Il sistema di tortura, il far sparire persone o le
lunghe pene detentive creano un clima di paura, di
terrore. Nessuno dovrebbe arrischiarsi a mettere in
questione la forma fondamentale delle relazioni di
potere esistenti e ribellarsi radicalmente contro esse.
La lotta per uno sviluppo umano e giusto esige pertanto
l'appoggio a coloro che vengono colpiti dalla repressione.
Nella linea di un passaggio dalle dittature alle democrazie
formali, come si è data in america latina o
in sud-africa, si è posta una rivendicazione
centrale: no all'amnistia per i torturatori e nemmeno
per i mandanti.
Non è solo una rivendicazione di giustizia e
nemmeno deve intendersi in maniera moralistica. Si
tratta di combatte l'ulcera che la tortura significa
per una società ed evitare in tal modo che si
ripeta. E' per questo che tale rivendicazione provoca
tanta resistenza, perchè i potenti non vogliono
lasciare niente del loro potere.
Sappiamo cosa significa porre in pratica questa rivendicazione
per l'esperienza stessa della storia del nostro paese:
se ci fosse stato un dibattito sociale su tale questione
dopo il nazifascismo, se il popolo avesse discusso
con più cognizione, animato da una propria responsabilità,
forse ci sarebbe stata una possibilità di un
reale cambiamento.
Invece fu attivato un meccanismo collettivo di repressione
psichica. Quando ci sono molti colpevoli diventano
alla fine tutti innocenti e gli aguzzini si convertono
in vittime. Alcuni dei più grandi porci fascisti
furono giudicati dai paesi alleati, ma la maggioranza
rimase al potere nei vecchi o in nuovi posti. Le vittime
reali, che ritornarono in Germania dopo anni di sofferenze
nei campi di concentramento o nell'esilio, invece di
rispetto e umanità sperimentarono proprio il
contrario. Turbavano la cantilena dell'oblio. Tuttavia
ancora oggi, 50 anni dopo, ci sono molti che devono
lottare per le indennità, se sono vivi, alcuni
si sono stancati e inoltre devono giustificarsi per
il fatto che hanno resistito. Così si trasforma
una vittima in carnefice. La Germania è un'altra
volta una potenza mondiale.
Ora, vogliamo proporre a questo incontro ciò
che segue.
1. Le organizzazioni, i gruppi e i comitati creino una
rete internazionale di solidarietà con le prigioniere
e i prigionierei politici. Questa rete deve servire
per informarsi nel modo più rapido ed esteso
sulla situazione delle prigioniere e dei prigionieri
politici e agevolare l'aiuto e l'appoggio mutuo. Si
potrebbero iniziare campagne internazionali comuni.
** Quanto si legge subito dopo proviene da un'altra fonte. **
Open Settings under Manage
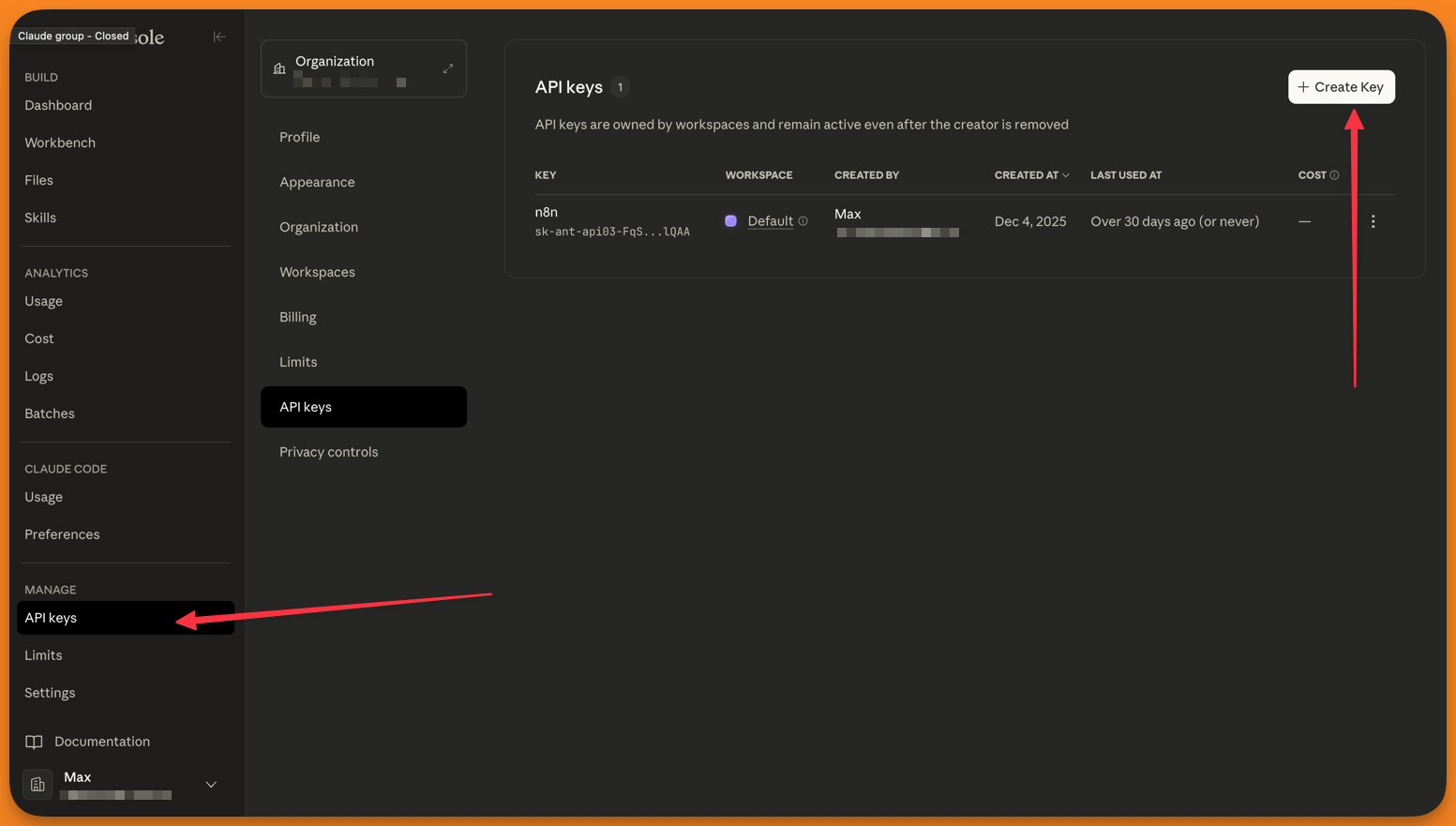The height and width of the screenshot is (826, 1456). pyautogui.click(x=49, y=692)
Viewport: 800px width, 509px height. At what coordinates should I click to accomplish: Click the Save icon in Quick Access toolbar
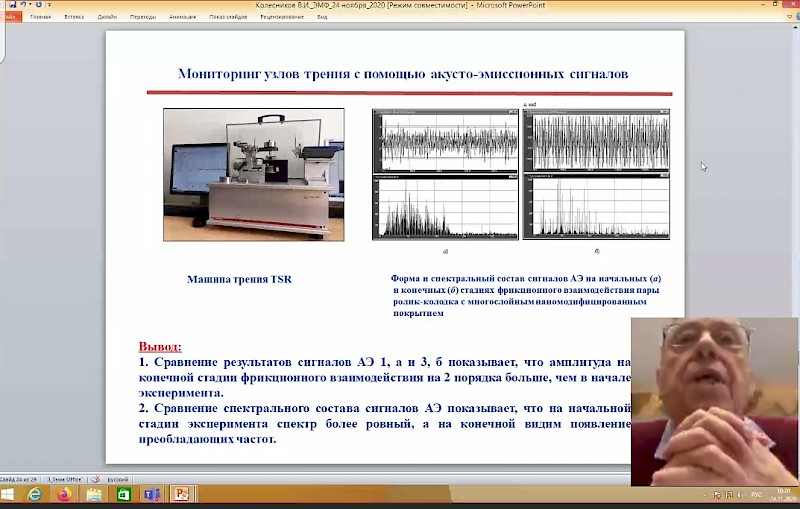(13, 5)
2. Si convoca un giornata internazionale di lotta per
la libertà delle prigionere e prigionieri politici
di tutto il mondo come espressione della nostra vicinanza
alle nostre prigioniere e prigionieri. Per questo si
dovrebbe elaborare e pubblicare una dichiarazione diretta
a tutti gli uomini e donne rivoluzionari, radicali
e democratici per portare a termine in forma collettiva
atti di solidarietà nella giornata internazionale.
Compagne e compagni, noi siamo venuti qui con la speranza
e l'intenzione di stabilire contatti internazionali
e rafforzare la mutua collaborazione. Sicuramente questa
riunione serve anche per questo. Però ci farebbe
molto piacere anche se riuscissimo ad esprimere in
forma avanzata la vicinanza e solidarietà alle
nostre sorelle e fratelli prigionieri in tutto il mondo.
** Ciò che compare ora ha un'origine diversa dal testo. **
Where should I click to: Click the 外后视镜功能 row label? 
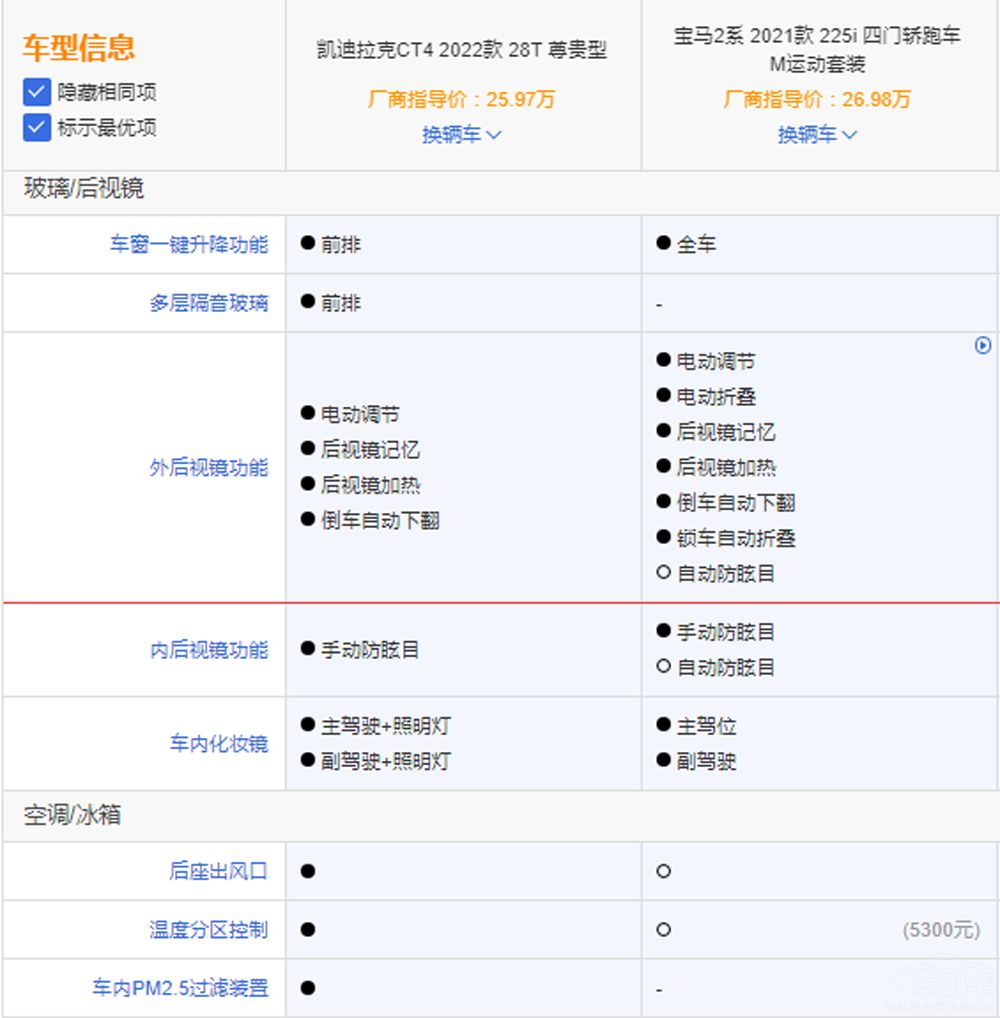pos(209,468)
Dovrebbe uscire un segnale da questa riunione: convochiamo
insieme una giornata di lotta internazionale di solidarietà!
fissiamola per l'anno che viene, l'anno 1997. La celebreremo
per la prima volta nel 1997, logicamente considerando
le diverse situazioni locali, con diverse attività,
ma con una rivendicazione comune: PER UNA SOCIETA'
UMANA! LIBERTA' PER TUTTE LE PRIGIONIERE E PRIGIONIERI
POLITICI IN TUTTO IL MONDO!
Vogliamo rivolgere un saluto a coloro che sono detenuti
in celle della morte, di tortura e in carcere.
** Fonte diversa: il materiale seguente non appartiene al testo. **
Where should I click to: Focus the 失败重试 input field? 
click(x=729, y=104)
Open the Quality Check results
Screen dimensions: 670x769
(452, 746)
Non si perdona niente! Non si dimentica niente!
Vogliamo segnalare urgentemente la situazione di Mumia
Abu Jamal: un ex pantera nera detenuto in un braccio
della morte negli USA. Nonostante una raccolta di firme
internazionale e molte attività contro la sua
esecuzione e per l'abolizione della pena di morte,
fino ad ora si è riuscito solo a rinviare l'esecuzione
della sua condanna a morte. La sua situazione è
esemplare di quella di molte altre prigoniere e prigionieri
nei democratici USA. Appoggiamo la lotta contro l'esecuzione
di Mumia con azioni ed attività diverse.